Cumpre esclarecer que Policarpo, acima citado, foi discípulo de Yochanan (João). Por sua vez, Marcião, um dos fundadores da instituição “Igreja”, afirmava que existiam dois deuses no Universo que lutavam entre si (um Deus mal, que seria o Deus dos judeus que se manifestou no “Antigo Testamento”, e um Deus bom, que apareceu aos homens no “Novo Testamento”). Marcião propôs um sistema divino dualista, incorporando em sua teologia o pensamento gnóstico. Pelo exposto, depreende-se com nitidez vítrea que o culto no domingo difundido por Marcião incorporou elementos da adoração do “deus sol”, o que sempre foi abominável aos verdadeiros discípulos de Yeshua, que creem que o ETERNO é UM, e estabeleceu o shabat (sábado), e não o domingo, como dia de observância. Eis a razão porque Policarpo, discípulo de Yochanan (João), chama Marcião de “primogênito de Satanás”.

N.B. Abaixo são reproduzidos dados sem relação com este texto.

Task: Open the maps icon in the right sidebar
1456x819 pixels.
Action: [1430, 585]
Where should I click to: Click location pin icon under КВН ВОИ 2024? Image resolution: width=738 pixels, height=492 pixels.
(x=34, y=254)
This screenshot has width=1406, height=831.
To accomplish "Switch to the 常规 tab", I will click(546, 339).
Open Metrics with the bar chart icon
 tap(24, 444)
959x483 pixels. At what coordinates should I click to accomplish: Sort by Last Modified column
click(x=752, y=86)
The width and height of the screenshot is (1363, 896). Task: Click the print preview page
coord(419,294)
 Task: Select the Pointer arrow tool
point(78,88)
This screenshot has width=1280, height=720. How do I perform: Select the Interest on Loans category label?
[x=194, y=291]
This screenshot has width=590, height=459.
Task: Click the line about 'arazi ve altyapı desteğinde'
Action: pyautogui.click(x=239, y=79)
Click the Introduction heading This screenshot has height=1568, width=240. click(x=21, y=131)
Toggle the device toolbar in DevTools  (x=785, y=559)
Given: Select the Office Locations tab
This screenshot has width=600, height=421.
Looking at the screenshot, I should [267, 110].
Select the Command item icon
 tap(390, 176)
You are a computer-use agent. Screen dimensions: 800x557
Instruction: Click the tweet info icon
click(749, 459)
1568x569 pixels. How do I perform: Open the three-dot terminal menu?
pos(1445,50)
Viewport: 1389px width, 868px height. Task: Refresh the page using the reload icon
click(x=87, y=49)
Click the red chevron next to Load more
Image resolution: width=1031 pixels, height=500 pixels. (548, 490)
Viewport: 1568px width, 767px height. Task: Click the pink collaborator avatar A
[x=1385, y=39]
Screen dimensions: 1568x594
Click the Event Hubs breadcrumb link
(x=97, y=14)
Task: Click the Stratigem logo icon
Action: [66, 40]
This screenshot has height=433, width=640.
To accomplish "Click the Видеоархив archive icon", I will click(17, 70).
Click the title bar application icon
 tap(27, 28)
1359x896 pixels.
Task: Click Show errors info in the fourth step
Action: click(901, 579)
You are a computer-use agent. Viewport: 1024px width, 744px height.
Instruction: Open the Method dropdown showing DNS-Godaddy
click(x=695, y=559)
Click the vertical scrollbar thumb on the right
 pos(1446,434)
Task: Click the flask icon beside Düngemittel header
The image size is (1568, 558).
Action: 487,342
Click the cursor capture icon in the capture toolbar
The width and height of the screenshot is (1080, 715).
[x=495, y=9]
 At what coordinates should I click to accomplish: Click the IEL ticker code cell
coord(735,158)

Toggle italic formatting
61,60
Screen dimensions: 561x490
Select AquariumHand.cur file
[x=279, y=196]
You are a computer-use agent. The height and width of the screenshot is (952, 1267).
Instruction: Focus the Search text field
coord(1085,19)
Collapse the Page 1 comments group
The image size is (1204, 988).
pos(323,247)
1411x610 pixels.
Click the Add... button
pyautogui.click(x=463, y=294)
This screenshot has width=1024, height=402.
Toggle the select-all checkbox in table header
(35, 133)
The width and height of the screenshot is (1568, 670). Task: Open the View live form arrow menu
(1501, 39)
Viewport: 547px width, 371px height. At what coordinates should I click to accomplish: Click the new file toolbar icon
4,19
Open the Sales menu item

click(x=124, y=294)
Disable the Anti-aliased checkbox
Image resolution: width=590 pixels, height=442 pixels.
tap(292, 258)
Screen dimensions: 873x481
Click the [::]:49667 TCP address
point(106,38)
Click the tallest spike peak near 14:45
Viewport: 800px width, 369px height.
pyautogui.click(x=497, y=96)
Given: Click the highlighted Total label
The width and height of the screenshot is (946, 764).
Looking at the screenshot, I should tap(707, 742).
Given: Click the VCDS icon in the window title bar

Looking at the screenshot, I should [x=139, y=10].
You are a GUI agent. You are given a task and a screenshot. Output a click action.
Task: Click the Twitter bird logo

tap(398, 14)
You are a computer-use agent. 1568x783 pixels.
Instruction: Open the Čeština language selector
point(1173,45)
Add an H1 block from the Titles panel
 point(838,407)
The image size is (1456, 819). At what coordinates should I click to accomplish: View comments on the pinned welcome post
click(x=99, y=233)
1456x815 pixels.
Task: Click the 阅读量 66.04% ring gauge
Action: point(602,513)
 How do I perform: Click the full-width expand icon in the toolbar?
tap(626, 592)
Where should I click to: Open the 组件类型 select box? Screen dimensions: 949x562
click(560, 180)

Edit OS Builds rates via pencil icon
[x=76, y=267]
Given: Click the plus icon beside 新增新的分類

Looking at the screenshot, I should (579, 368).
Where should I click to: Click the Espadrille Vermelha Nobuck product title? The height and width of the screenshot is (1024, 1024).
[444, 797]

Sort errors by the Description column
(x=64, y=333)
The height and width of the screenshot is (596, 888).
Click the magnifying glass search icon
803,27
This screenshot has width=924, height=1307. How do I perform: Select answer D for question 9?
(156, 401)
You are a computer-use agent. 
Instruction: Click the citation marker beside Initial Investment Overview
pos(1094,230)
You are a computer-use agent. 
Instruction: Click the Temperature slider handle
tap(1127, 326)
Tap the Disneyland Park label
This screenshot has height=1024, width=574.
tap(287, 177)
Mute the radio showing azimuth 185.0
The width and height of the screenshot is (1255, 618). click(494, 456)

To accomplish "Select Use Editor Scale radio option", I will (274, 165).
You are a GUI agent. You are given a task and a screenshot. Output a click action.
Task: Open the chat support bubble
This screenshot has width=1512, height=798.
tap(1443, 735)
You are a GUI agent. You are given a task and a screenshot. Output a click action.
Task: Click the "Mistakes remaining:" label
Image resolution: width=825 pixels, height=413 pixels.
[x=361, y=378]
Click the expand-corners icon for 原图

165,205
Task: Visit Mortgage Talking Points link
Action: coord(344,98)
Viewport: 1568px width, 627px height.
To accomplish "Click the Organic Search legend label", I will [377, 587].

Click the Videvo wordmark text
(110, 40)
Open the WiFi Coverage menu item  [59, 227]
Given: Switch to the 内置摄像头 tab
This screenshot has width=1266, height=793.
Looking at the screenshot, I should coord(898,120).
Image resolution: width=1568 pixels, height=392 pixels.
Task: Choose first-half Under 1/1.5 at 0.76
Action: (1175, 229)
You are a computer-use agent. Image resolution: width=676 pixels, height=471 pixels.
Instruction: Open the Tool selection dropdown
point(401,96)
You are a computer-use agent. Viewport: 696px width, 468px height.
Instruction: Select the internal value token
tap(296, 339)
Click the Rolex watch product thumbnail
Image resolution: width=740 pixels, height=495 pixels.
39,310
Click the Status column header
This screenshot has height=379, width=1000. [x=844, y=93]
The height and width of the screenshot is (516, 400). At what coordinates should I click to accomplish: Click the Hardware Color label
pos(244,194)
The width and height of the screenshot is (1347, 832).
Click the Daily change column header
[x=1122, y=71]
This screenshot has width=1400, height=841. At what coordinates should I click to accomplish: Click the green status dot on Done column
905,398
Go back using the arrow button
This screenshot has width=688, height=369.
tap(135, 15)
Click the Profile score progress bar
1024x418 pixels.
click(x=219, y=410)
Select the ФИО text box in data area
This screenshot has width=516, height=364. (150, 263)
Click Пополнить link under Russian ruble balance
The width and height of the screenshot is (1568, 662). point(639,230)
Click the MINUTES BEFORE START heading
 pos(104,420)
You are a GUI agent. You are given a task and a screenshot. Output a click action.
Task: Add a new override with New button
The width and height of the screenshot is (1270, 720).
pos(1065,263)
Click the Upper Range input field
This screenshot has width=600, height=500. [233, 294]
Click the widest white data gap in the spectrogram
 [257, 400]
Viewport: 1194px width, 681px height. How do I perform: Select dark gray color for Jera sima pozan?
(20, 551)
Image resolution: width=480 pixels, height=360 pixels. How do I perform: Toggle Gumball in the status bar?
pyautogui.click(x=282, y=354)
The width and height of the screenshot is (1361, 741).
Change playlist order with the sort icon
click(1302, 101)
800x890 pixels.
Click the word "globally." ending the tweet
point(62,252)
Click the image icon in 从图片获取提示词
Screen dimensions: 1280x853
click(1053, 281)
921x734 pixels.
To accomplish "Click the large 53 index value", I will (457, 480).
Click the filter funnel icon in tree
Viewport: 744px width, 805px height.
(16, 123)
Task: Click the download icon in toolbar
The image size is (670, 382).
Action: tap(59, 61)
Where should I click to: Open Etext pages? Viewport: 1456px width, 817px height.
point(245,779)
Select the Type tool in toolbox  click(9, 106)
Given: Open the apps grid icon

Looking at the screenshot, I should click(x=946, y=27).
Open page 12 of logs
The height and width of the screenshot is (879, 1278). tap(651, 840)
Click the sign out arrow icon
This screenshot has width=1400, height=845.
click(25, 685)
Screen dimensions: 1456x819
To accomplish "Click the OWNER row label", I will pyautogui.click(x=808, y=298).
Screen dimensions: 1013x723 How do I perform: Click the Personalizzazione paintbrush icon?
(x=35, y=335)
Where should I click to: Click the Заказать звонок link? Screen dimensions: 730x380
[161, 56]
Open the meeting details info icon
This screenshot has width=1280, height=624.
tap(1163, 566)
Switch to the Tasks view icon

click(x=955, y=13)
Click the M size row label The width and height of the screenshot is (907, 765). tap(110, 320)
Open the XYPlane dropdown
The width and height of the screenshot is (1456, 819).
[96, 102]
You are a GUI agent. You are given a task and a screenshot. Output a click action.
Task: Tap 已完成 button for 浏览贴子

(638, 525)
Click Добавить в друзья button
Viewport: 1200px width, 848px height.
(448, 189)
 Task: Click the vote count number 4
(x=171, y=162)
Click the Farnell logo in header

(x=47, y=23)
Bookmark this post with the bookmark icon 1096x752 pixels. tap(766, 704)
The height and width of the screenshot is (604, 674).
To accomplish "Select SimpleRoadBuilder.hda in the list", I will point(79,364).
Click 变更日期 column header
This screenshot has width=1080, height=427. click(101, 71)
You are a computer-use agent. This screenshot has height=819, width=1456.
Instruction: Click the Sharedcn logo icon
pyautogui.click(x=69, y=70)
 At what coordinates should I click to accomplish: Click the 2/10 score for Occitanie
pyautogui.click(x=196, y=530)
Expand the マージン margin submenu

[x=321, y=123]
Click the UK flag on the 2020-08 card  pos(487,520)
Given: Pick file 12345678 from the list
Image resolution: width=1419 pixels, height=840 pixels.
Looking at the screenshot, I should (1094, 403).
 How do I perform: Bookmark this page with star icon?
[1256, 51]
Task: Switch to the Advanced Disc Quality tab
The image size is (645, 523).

James Caroll, pesquisador da Harvard University, atesta que os discípulos de Yeshua continuaram a obedecer à norma do shabat até o século IV, quando então se institucionalizou a Igreja Católica Romana por ordem do “convertido” Imperador Constantino, in verbis:

“Durante séculos, a celebração da Páscoa pelos cristãos coincidiu exatamente com a Páscoa judaica, e sua observância do Sabá [descanso] continuou a ocorrer no sábado. Foram necessários a ordem de Constantino, já referida anteriormente, e decretos dos concílios da Igreja no século IV para estabelecer distinções nítidas entre as observâncias judaicas e cristãs.” (A Espada de Constantino, pg. 160).

Em sentido idêntico, giza Jacob R. Marcus que os discípulos de Yeshua HaMashiach permaneceram guardando o shabat durante os primeiros séculos (The Jew in the Medieval World: A Source Book, pg. 103).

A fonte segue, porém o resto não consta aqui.